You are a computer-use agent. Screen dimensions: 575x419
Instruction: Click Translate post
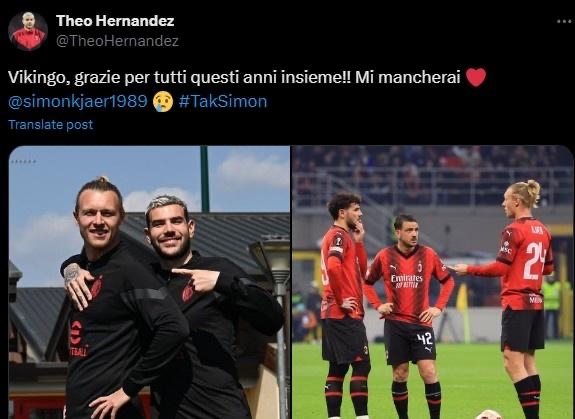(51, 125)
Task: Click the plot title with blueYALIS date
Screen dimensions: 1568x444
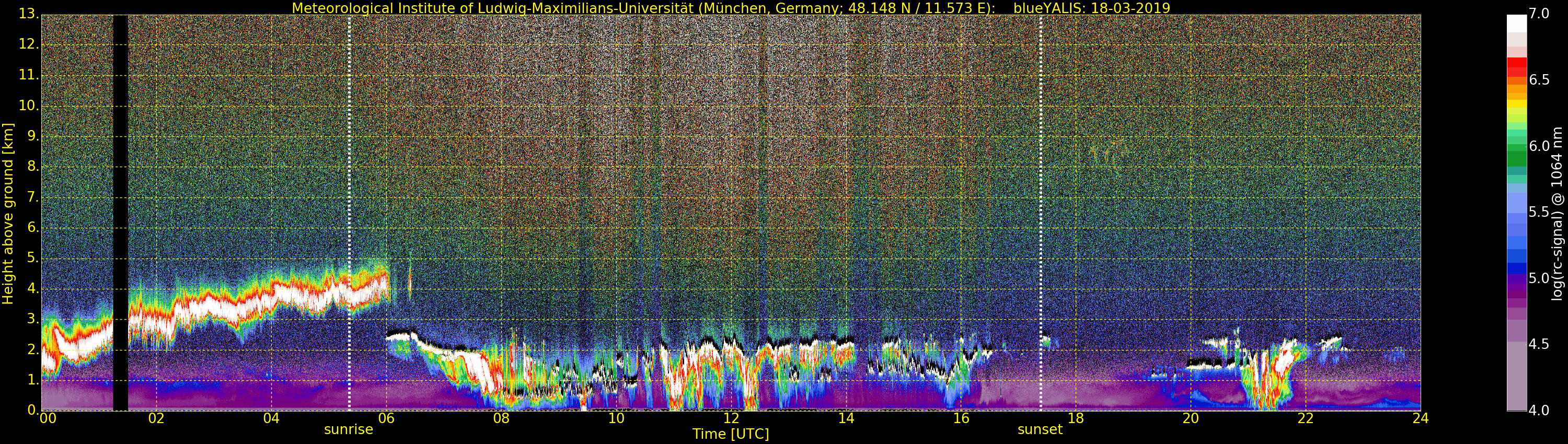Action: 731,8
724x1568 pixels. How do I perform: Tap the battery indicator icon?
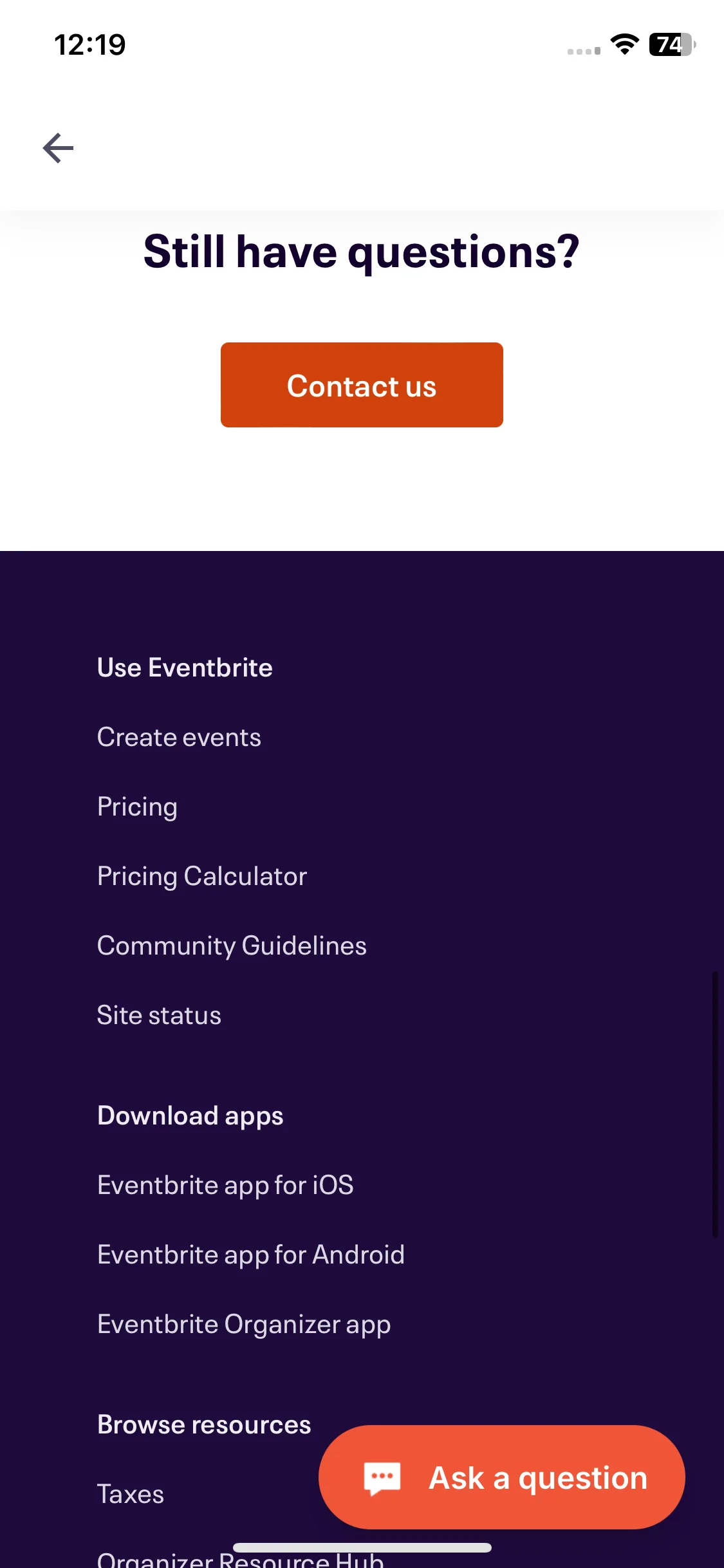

(Your assignment)
Could the material above be given again exactly, pictures excluded?

(Response to this exercise)
You are a computer-use agent. Screen dimensions: 575x419
Instruction: Click Translate post
(51, 125)
Task: Click the plot title with blueYALIS date
Screen dimensions: 1568x444
Action: 731,8
724x1568 pixels. How do I perform: Tap the battery indicator icon?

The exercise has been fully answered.